• **GIVEN EXERCISE**
Convert everything in the material from the line containing "Screen dimensions: 294x245" down to the line containing "Looking at the screenshot, I should coord(48,152).", both ends included, into a numbered list, and omit any blank lines.

Collected data entries
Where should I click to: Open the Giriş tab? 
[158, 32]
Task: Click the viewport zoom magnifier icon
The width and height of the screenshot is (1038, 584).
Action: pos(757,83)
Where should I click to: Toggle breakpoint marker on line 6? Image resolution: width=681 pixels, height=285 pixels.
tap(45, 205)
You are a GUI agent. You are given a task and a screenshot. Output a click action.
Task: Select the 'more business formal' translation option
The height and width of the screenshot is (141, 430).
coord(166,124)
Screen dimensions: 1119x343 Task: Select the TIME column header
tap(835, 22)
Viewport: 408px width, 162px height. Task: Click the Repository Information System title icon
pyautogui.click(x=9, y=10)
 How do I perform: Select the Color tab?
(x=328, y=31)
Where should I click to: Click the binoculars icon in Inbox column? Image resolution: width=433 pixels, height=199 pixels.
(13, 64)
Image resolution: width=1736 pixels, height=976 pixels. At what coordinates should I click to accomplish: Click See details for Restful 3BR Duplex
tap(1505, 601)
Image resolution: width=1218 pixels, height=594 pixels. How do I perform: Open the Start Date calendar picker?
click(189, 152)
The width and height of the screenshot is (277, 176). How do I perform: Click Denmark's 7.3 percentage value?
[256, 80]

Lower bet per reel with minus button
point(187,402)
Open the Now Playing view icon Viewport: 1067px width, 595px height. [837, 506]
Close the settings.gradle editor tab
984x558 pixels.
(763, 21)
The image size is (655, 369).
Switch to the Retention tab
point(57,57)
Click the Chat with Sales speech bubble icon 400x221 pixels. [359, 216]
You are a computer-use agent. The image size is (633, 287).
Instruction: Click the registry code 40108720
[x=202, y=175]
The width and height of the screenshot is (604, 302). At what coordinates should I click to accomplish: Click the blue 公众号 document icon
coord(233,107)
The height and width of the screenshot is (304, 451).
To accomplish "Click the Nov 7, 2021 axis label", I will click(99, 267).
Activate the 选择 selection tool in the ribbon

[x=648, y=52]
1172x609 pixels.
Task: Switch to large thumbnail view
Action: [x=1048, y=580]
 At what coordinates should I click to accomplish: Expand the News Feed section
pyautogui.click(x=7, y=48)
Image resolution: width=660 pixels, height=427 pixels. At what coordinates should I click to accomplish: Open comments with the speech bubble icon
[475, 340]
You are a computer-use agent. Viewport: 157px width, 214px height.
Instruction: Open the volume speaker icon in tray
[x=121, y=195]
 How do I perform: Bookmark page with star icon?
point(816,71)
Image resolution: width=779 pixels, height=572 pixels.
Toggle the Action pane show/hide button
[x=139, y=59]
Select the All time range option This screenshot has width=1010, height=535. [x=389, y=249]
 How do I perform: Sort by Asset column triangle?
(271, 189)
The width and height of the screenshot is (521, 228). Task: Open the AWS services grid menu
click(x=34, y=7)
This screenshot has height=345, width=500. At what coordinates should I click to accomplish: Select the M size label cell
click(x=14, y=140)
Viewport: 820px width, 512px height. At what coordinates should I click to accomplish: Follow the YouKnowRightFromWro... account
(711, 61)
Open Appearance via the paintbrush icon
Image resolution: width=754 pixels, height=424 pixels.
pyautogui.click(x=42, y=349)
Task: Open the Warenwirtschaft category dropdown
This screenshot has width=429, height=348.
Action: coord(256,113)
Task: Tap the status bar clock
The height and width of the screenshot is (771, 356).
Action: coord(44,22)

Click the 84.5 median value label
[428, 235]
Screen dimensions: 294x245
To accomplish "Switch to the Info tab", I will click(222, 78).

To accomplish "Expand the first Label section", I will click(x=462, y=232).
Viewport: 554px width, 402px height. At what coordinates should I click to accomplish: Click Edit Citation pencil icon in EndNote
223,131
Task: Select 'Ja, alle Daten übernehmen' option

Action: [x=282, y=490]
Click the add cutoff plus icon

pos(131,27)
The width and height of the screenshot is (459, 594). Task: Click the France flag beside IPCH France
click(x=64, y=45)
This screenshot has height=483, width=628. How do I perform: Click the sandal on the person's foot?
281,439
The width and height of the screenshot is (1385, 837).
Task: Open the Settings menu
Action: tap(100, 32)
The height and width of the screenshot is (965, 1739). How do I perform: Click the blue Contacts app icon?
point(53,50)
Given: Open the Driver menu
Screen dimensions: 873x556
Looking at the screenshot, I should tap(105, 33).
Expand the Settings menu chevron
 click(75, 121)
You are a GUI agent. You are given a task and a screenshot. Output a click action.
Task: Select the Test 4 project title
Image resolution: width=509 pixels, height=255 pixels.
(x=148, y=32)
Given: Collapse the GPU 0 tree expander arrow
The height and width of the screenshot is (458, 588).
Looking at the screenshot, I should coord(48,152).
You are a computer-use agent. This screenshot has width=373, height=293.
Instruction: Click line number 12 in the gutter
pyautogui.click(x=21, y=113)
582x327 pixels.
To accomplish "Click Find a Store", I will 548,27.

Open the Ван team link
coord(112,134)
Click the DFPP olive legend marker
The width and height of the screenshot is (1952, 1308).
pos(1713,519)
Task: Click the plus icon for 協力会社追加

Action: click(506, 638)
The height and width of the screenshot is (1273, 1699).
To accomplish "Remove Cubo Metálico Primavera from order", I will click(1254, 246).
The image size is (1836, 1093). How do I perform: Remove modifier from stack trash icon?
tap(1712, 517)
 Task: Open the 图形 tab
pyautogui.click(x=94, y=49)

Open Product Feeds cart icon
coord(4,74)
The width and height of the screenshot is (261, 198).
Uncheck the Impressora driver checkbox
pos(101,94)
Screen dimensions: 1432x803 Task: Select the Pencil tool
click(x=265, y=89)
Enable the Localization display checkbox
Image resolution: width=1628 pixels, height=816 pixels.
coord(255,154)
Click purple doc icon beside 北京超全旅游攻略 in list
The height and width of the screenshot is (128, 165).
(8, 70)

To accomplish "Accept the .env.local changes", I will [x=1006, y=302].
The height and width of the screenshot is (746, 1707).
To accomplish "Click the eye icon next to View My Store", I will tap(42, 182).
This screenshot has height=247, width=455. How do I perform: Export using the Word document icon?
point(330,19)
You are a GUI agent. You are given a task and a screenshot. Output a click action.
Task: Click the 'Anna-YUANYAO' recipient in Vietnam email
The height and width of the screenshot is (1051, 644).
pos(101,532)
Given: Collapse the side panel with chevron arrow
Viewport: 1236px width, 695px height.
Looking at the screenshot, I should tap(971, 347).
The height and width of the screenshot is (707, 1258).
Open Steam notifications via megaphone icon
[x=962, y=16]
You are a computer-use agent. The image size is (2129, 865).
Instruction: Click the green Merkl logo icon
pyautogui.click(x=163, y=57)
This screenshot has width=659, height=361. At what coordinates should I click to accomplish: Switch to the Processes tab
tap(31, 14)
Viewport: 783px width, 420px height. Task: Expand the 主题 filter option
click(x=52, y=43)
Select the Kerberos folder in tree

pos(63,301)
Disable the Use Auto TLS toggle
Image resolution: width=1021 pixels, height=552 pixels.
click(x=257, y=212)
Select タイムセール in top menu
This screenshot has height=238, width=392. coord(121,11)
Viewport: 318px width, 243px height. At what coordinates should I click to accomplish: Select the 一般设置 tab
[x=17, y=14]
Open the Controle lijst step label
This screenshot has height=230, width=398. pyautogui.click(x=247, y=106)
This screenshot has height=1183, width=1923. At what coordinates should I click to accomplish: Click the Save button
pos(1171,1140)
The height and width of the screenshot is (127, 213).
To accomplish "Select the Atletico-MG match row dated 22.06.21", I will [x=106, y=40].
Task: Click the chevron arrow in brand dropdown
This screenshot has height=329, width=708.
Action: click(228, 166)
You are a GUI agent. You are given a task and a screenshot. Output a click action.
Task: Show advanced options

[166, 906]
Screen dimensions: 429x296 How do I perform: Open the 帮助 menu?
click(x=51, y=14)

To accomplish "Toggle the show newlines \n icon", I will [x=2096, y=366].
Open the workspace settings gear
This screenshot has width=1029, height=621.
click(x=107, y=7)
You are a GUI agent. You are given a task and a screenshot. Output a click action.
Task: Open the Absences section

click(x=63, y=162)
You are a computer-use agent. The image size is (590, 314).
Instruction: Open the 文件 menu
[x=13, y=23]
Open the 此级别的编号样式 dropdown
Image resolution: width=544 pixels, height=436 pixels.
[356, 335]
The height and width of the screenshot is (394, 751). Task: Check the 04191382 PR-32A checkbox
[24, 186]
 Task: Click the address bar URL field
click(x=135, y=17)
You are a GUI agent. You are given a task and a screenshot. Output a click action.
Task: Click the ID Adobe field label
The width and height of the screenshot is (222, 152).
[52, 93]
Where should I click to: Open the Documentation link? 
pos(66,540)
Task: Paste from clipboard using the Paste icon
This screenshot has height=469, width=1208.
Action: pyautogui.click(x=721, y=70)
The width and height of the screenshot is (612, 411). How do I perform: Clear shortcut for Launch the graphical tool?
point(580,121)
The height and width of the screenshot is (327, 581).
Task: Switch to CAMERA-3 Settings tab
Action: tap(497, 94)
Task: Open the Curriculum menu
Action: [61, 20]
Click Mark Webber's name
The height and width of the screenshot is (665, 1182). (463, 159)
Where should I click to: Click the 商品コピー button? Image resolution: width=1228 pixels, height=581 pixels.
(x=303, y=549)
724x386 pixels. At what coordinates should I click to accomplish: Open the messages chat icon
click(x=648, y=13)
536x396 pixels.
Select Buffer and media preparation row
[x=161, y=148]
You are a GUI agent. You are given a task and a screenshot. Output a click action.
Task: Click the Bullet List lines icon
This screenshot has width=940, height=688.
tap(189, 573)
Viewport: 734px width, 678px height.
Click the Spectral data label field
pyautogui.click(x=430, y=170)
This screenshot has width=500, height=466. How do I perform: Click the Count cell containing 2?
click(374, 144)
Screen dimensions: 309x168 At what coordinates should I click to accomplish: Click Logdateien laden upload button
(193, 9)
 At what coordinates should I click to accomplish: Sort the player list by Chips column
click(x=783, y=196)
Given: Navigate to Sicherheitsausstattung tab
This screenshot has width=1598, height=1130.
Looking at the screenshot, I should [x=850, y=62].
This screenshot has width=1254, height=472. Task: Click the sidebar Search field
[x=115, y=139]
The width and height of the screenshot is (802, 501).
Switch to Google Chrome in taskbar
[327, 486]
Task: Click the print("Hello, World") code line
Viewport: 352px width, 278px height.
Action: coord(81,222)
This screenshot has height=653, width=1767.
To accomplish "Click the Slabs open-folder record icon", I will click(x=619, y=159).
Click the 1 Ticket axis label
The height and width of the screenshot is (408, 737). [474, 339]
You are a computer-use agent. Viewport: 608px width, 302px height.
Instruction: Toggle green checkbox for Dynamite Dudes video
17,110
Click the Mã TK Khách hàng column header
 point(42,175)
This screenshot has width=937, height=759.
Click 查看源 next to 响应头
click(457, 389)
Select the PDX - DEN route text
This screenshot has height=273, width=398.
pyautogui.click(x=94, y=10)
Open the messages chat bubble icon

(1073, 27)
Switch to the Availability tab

• **REPLY**
1. Screen dimensions: 294x245
2. To accomplish "Switch to the Info tab", I will click(222, 78).
3. To accomplish "Expand the first Label section", I will click(x=462, y=232).
4. Viewport: 554px width, 402px height. At what coordinates should I click to accomplish: Click Edit Citation pencil icon in EndNote
5. 223,131
6. Task: Select 'Ja, alle Daten übernehmen' option
7. Action: [x=282, y=490]
8. Click the add cutoff plus icon
9. pos(131,27)
10. The width and height of the screenshot is (459, 594). Task: Click the France flag beside IPCH France
11. click(x=64, y=45)
12. This screenshot has height=483, width=628. How do I perform: Click the sandal on the person's foot?
13. 281,439
14. The width and height of the screenshot is (1385, 837).
15. Task: Open the Settings menu
16. Action: tap(100, 32)
17. The height and width of the screenshot is (965, 1739). How do I perform: Click the blue Contacts app icon?
18. point(53,50)
19. Given: Open the Driver menu
20. Screen dimensions: 873x556
21. Looking at the screenshot, I should tap(105, 33).
22. Expand the Settings menu chevron
23.  click(75, 121)
24. You are a GUI agent. You are given a task and a screenshot. Output a click action.
25. Task: Select the Test 4 project title
26. Image resolution: width=509 pixels, height=255 pixels.
27. (x=148, y=32)
28. Given: Collapse the GPU 0 tree expander arrow
29. The height and width of the screenshot is (458, 588).
30. Looking at the screenshot, I should coord(48,152).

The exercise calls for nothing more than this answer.